In order to make an Obstacle Detector with Arduino, we will require an Ultrasonic distance sensor. This sensor work on the principle of sound waves and measures the distance using ultrasonic sound waves. When any obstacle is near the sensor, the piezo buzzer will produce sound.

Other components required are as follows:

Components

Circuit Diagram

Steps To Build An Obstacle Detector With Arduino

Step 1: First thing to do is arrange all the necessary components on the Digital Board or Physical Table.

Step 2: Plug the Ultrasonic Distance Sensor into the Breadboard.

Piezo:

Step 3: Connect the -ve terminal of Piezo to the Ground (GND) pin of the Arduino using a black-colored wire.

Step 4: Connect the +ve terminal of Piezo to the 3-number pin of the Arduino through a resistor.

Ultrasonic Distance Sensor:

Step 5: Connect the Power terminal of the Ultrasonic Distance Sensor to the 5V pin of the Arduino at its Analog Side.

Step 6: Connect the Trigger Terminal of the Ultrasonic Distance Sensor to the 7-number pin of the Arduino.

Step 7: Connect the Echo Terminal of the Ultrasonic Distance Sensor to the 6-number pin of the Arduino.

Step 8: Connect the Ground Terminal of the Ultrasonic Distance Sensor to the GND pin of the Arduino.

Source Code

int distance = 0;
long readUltrasonicDistance(int triggerPin, int echoPin)
{
pinMode(triggerPin, OUTPUT);
digitalWrite(triggerPin, LOW);
delayMicroseconds(2);


digitalWrite(triggerPin, HIGH);
delayMicroseconds(10);
digitalWrite(triggerPin, LOW);
pinMode(echoPin, INPUT);


return pulseIn(echoPin, HIGH);
}
void setup()
{
Serial.begin(9600);
pinMode(3, OUTPUT);
}
void loop()
{
distance = 0.01723 * readUltrasonicDistance(7, 6);
Serial.println(distance);
digitalWrite(3, 0);
if(distance < 30)
{
digitalWrite(3, 1);
}


if(distance >= 30)
{
digitalWrite(3, 0);
}
}

Explanation of the Code

1. Initially, we initialized a variable ‘distance’ to 0.

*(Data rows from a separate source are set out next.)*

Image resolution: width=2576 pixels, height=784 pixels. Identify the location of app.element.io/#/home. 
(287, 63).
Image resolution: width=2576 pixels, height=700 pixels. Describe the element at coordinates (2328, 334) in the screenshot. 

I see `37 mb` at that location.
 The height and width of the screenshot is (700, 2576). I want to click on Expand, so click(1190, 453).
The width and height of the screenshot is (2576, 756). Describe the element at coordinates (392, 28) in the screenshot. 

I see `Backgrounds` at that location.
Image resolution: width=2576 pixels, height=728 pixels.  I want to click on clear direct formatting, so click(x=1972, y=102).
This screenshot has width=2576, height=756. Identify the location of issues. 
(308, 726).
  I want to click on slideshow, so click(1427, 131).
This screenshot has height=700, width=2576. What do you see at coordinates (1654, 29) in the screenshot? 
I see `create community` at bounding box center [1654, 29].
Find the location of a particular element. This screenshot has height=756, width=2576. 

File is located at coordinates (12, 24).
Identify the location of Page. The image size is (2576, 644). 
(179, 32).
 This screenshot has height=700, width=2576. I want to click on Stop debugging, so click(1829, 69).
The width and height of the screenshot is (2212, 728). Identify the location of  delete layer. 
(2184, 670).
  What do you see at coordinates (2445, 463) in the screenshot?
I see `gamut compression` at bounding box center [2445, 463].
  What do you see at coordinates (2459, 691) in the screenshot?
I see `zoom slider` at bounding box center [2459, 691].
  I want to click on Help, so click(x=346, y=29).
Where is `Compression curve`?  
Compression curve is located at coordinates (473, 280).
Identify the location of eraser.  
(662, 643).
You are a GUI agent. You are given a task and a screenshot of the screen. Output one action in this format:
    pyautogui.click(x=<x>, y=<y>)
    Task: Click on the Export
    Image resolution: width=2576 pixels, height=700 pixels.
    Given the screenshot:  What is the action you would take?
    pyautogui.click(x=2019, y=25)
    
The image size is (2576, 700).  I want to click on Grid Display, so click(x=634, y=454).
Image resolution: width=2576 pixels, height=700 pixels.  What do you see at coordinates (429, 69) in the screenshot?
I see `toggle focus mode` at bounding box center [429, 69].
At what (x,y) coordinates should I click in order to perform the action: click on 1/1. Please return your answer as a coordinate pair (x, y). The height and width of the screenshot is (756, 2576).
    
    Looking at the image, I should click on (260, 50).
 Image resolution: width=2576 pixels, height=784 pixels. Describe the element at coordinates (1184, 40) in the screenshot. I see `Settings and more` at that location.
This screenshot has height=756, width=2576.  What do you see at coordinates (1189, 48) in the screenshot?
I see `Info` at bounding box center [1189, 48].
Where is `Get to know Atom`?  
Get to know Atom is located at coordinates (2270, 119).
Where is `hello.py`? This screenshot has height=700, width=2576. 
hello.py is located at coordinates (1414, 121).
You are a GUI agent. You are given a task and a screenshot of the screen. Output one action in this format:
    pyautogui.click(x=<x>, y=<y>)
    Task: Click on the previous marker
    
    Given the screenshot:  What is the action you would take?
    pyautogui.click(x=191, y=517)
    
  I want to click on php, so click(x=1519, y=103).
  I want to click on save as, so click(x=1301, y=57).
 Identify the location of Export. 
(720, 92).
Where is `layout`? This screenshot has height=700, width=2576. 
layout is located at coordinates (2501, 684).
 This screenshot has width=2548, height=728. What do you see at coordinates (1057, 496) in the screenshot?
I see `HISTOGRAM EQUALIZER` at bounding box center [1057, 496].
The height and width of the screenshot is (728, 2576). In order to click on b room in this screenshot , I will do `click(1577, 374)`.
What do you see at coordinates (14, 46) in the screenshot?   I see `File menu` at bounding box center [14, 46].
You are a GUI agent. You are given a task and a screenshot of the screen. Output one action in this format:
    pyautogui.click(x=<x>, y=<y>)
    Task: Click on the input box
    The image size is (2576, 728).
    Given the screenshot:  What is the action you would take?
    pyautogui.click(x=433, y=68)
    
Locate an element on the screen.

2. After that, we use a function ‘readUltrasonicDistance’ that takes two values from the sensor and produces the Ultrasonic distance.

3. In the second function, i.e., the setup function, we set the serial connection speed to 9600 bits per second. And then, we configure pin number 3 for Output purposes.

4. In the loop function, we calculate the distance of the obstacle from the sensor & printing the same in the serial monitor, and then we use an if statement to produce the sound according to its distance from the obstacle or, say, the range of the sensor.

Output

Obstacle Detector With Arduino

If the obstacle is less than 30cm from the sensor, the buzzer will produce a buzzing sound.